While the medieval period was slightly warmer than the years preceding it and definitely those following it, it was still lower than current temperatures.

Even if there was warming during this time this proves nothing as we cannot observe the suns temperature from that time. We can currently observe all variables that affect climate, we know green house gas is one of them, we know the planet is warming more than we wish and the other variables do not explain this fact. We know we can reduce levels of greenhouse gasses to reduce temperature therefore we should do so.

By current estimates many species would lose their natural habitats if global warming were to occur which could be disadvantageous. Hundreds of millions of people would need to move location as a greater proportion of the planet becomes desert and also last year the first of the pacific islands (albeit an incredibly small one) was determined to be no longer inhabitable due to rising sea levels meaning it became flooded too often during storms. In order to do as you say grow different crops in different areas means we have to find the land for that and change all of our methods of farming. The level of wasted current infrastructure and the requirement to build so much new ones would be incredibly expensive. I am unsure how you think it could be cheaper than a partial reduction in emissions. Also be aware the cost of the proposed ETS's are higher than the actual costs because most the money is simply being redistributed because governments are too lazy to fund their own carbon reducing initiatives and bankers need to get paid.

(This is anon from before my google account finally decided to sign in)

KG said...

Rob, I don't have either the time or the inclination to re-argue the whole AGW question.

You peddle a load of half-truths and distortions --this alone makes reading anything you write a waste of time:
"The hockey stick graph while it contained some statistical errors nonetheless correlated well with other scientists results and is substantially correct."

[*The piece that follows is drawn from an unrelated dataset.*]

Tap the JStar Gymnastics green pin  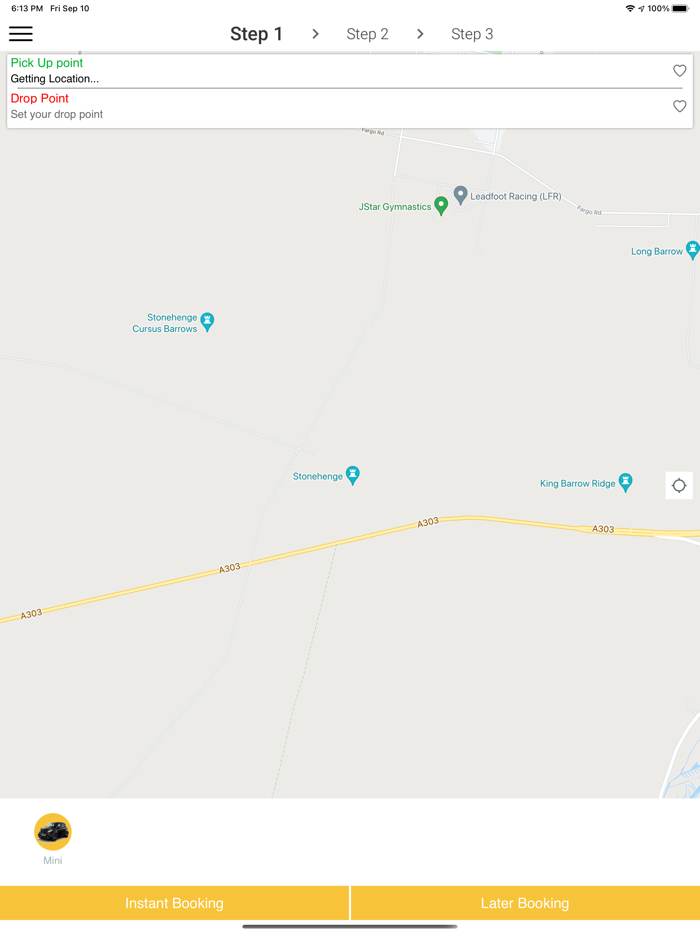click(441, 206)
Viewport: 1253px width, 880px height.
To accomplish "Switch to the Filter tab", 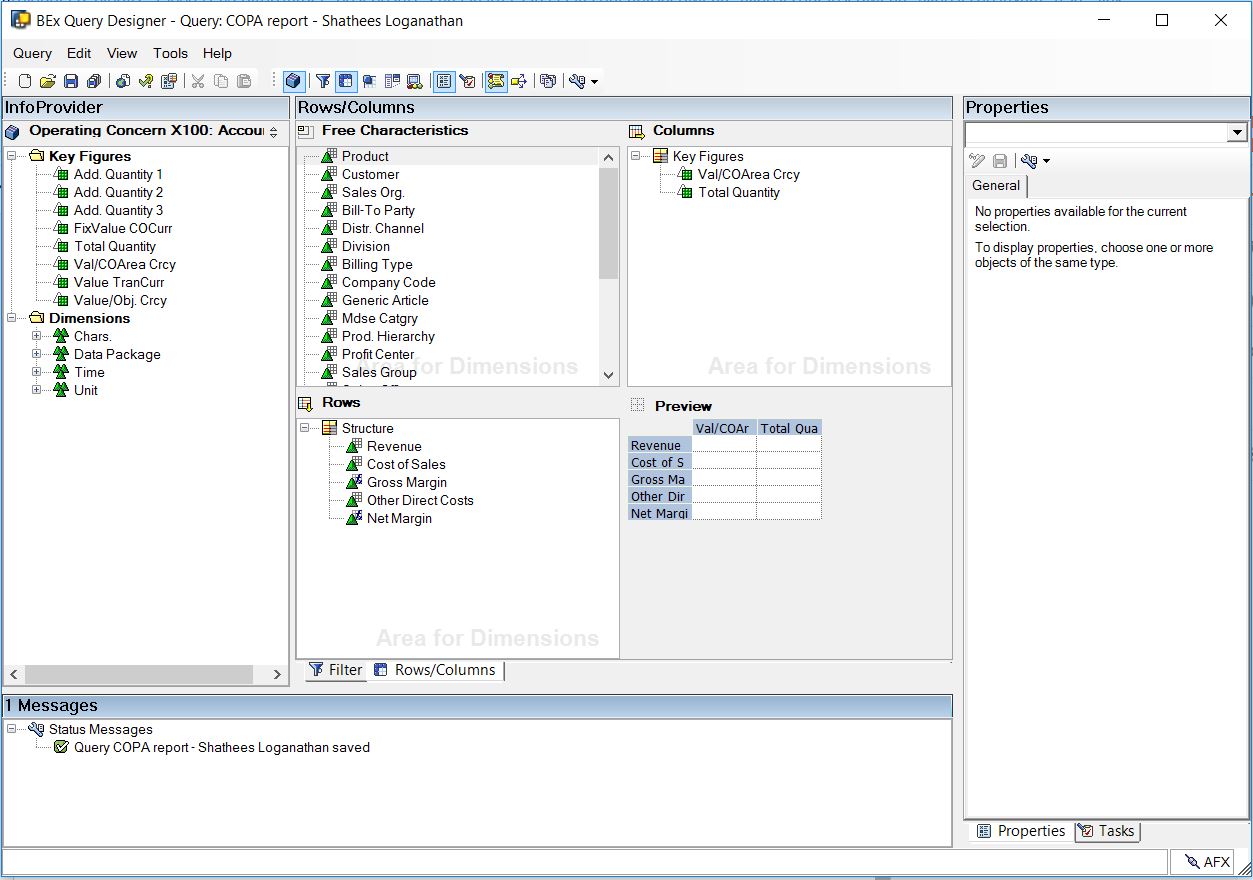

It was a fabrication, a lie and has been shown to be so again and again. So have the sea-level rises. (I suppose you missed the case of the famous "disappearing island" in Bangladesh that has since been shown to be sinking? A process that's been going on in that delta for longer than industry has been around?)
But that didn't stop the IPCC from using it as an example of "sea levels rising".

It's tedious and pointless trying to debate with someone in the grip of any cult and AGW believers are no different to any other cult, other than the government is glad to have them around to help make the spurious argument for yet more taxes.